Problem description: Each entry should be duplicated exactly, with no line missing.

════

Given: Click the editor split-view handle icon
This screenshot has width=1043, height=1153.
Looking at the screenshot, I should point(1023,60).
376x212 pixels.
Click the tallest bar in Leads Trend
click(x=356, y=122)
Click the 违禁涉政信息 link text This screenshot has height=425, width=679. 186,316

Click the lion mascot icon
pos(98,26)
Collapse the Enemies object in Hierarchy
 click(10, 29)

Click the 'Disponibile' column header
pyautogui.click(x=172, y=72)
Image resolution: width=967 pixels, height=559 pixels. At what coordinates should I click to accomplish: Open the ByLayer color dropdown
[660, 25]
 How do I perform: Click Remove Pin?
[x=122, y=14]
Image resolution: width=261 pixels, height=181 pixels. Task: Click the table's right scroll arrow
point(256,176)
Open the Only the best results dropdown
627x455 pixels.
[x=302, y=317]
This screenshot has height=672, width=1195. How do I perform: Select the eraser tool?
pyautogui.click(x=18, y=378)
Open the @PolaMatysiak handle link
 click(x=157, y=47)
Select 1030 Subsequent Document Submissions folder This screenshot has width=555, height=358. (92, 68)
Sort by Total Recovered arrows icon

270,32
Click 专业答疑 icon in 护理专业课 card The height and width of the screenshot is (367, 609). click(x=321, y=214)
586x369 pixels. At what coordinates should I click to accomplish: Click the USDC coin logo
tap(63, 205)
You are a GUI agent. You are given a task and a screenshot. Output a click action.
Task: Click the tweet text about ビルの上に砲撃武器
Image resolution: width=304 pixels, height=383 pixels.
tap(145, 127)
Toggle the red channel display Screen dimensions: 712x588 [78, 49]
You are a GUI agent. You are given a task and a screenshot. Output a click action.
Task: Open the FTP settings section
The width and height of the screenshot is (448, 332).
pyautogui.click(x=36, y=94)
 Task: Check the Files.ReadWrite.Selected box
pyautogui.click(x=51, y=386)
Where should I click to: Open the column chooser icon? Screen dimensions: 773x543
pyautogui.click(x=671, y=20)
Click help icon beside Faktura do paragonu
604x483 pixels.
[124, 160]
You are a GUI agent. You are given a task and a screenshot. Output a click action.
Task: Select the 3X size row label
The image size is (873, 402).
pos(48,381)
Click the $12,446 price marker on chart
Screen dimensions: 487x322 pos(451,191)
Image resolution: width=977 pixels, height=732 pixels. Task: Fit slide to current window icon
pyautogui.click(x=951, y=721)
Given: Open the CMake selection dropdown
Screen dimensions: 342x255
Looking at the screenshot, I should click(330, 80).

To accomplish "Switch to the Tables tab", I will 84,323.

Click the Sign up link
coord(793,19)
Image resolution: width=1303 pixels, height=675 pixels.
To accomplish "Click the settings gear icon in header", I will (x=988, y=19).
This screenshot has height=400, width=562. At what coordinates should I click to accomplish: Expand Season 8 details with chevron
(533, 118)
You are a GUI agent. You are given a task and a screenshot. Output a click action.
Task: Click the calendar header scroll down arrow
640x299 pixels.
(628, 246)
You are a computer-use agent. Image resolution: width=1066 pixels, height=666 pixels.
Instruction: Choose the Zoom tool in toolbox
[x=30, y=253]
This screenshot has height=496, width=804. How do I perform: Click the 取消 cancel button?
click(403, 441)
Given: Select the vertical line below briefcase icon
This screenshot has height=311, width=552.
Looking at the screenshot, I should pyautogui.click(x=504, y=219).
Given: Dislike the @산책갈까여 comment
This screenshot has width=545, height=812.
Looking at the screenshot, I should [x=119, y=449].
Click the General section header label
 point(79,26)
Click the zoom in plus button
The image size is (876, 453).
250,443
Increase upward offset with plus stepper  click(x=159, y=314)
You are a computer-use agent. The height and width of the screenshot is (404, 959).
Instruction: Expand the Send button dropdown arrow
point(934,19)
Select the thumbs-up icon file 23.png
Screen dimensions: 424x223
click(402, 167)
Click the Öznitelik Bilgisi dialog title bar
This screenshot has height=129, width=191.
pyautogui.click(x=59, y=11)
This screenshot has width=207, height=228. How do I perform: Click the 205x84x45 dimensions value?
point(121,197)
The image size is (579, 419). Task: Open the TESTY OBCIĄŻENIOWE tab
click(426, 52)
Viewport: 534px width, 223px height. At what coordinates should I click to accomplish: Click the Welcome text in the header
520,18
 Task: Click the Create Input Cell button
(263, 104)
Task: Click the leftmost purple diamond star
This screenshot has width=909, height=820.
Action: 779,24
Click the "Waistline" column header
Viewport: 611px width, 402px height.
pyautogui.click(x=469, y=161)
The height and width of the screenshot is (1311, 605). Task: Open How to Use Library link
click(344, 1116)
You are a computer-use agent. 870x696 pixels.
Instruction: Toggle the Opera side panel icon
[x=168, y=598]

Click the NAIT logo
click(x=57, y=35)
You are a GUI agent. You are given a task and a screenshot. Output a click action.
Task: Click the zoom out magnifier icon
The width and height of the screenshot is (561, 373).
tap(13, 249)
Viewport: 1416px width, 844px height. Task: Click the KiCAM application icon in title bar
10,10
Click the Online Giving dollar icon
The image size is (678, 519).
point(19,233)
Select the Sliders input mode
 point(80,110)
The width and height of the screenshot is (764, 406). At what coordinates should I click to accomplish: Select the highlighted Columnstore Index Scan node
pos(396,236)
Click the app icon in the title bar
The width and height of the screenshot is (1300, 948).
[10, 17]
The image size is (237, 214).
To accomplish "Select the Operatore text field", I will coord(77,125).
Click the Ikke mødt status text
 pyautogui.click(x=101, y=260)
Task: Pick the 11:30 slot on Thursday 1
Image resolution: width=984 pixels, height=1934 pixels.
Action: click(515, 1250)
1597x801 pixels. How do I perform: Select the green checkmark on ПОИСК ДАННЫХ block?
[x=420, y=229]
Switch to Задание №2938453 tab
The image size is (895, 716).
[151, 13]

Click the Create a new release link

════

Reply:
Given: Click the editor split-view handle icon
This screenshot has width=1043, height=1153.
Looking at the screenshot, I should point(1023,60).
376x212 pixels.
Click the tallest bar in Leads Trend
click(x=356, y=122)
Click the 违禁涉政信息 link text This screenshot has height=425, width=679. 186,316

Click the lion mascot icon
pos(98,26)
Collapse the Enemies object in Hierarchy
 click(10, 29)

Click the 'Disponibile' column header
pyautogui.click(x=172, y=72)
Image resolution: width=967 pixels, height=559 pixels. At what coordinates should I click to accomplish: Open the ByLayer color dropdown
[660, 25]
 How do I perform: Click Remove Pin?
[x=122, y=14]
Image resolution: width=261 pixels, height=181 pixels. Task: Click the table's right scroll arrow
point(256,176)
Open the Only the best results dropdown
627x455 pixels.
[x=302, y=317]
This screenshot has height=672, width=1195. How do I perform: Select the eraser tool?
pyautogui.click(x=18, y=378)
Open the @PolaMatysiak handle link
 click(x=157, y=47)
Select 1030 Subsequent Document Submissions folder This screenshot has width=555, height=358. (92, 68)
Sort by Total Recovered arrows icon

270,32
Click 专业答疑 icon in 护理专业课 card The height and width of the screenshot is (367, 609). click(x=321, y=214)
586x369 pixels. At what coordinates should I click to accomplish: Click the USDC coin logo
tap(63, 205)
You are a GUI agent. You are given a task and a screenshot. Output a click action.
Task: Click the tweet text about ビルの上に砲撃武器
Image resolution: width=304 pixels, height=383 pixels.
tap(145, 127)
Toggle the red channel display Screen dimensions: 712x588 [78, 49]
You are a GUI agent. You are given a task and a screenshot. Output a click action.
Task: Open the FTP settings section
The width and height of the screenshot is (448, 332).
pyautogui.click(x=36, y=94)
 Task: Check the Files.ReadWrite.Selected box
pyautogui.click(x=51, y=386)
Where should I click to: Open the column chooser icon? Screen dimensions: 773x543
pyautogui.click(x=671, y=20)
Click help icon beside Faktura do paragonu
604x483 pixels.
[124, 160]
You are a GUI agent. You are given a task and a screenshot. Output a click action.
Task: Select the 3X size row label
The image size is (873, 402).
pos(48,381)
Click the $12,446 price marker on chart
Screen dimensions: 487x322 pos(451,191)
Image resolution: width=977 pixels, height=732 pixels. Task: Fit slide to current window icon
pyautogui.click(x=951, y=721)
Given: Open the CMake selection dropdown
Screen dimensions: 342x255
Looking at the screenshot, I should click(330, 80).

To accomplish "Switch to the Tables tab", I will 84,323.

Click the Sign up link
coord(793,19)
Image resolution: width=1303 pixels, height=675 pixels.
To accomplish "Click the settings gear icon in header", I will (x=988, y=19).
This screenshot has height=400, width=562. At what coordinates should I click to accomplish: Expand Season 8 details with chevron
(533, 118)
You are a GUI agent. You are given a task and a screenshot. Output a click action.
Task: Click the calendar header scroll down arrow
640x299 pixels.
(628, 246)
You are a computer-use agent. Image resolution: width=1066 pixels, height=666 pixels.
Instruction: Choose the Zoom tool in toolbox
[x=30, y=253]
This screenshot has height=496, width=804. How do I perform: Click the 取消 cancel button?
click(403, 441)
Given: Select the vertical line below briefcase icon
This screenshot has height=311, width=552.
Looking at the screenshot, I should pyautogui.click(x=504, y=219).
Given: Dislike the @산책갈까여 comment
This screenshot has width=545, height=812.
Looking at the screenshot, I should [x=119, y=449].
Click the General section header label
 point(79,26)
Click the zoom in plus button
The image size is (876, 453).
250,443
Increase upward offset with plus stepper  click(x=159, y=314)
You are a computer-use agent. The height and width of the screenshot is (404, 959).
Instruction: Expand the Send button dropdown arrow
point(934,19)
Select the thumbs-up icon file 23.png
Screen dimensions: 424x223
click(402, 167)
Click the Öznitelik Bilgisi dialog title bar
This screenshot has height=129, width=191.
pyautogui.click(x=59, y=11)
This screenshot has width=207, height=228. How do I perform: Click the 205x84x45 dimensions value?
point(121,197)
The image size is (579, 419). Task: Open the TESTY OBCIĄŻENIOWE tab
click(426, 52)
Viewport: 534px width, 223px height. At what coordinates should I click to accomplish: Click the Welcome text in the header
520,18
 Task: Click the Create Input Cell button
(263, 104)
Task: Click the leftmost purple diamond star
This screenshot has width=909, height=820.
Action: 779,24
Click the "Waistline" column header
Viewport: 611px width, 402px height.
pyautogui.click(x=469, y=161)
The height and width of the screenshot is (1311, 605). Task: Open How to Use Library link
click(344, 1116)
You are a computer-use agent. 870x696 pixels.
Instruction: Toggle the Opera side panel icon
[x=168, y=598]

Click the NAIT logo
click(x=57, y=35)
You are a GUI agent. You are given a task and a screenshot. Output a click action.
Task: Click the zoom out magnifier icon
The width and height of the screenshot is (561, 373).
tap(13, 249)
Viewport: 1416px width, 844px height. Task: Click the KiCAM application icon in title bar
10,10
Click the Online Giving dollar icon
The image size is (678, 519).
point(19,233)
Select the Sliders input mode
 point(80,110)
The width and height of the screenshot is (764, 406). At what coordinates should I click to accomplish: Select the highlighted Columnstore Index Scan node
pos(396,236)
Click the app icon in the title bar
The width and height of the screenshot is (1300, 948).
[10, 17]
The image size is (237, 214).
To accomplish "Select the Operatore text field", I will coord(77,125).
Click the Ikke mødt status text
 pyautogui.click(x=101, y=260)
Task: Pick the 11:30 slot on Thursday 1
Image resolution: width=984 pixels, height=1934 pixels.
Action: click(515, 1250)
1597x801 pixels. How do I perform: Select the green checkmark on ПОИСК ДАННЫХ block?
[x=420, y=229]
Switch to Задание №2938453 tab
The image size is (895, 716).
[151, 13]

Click the Create a new release link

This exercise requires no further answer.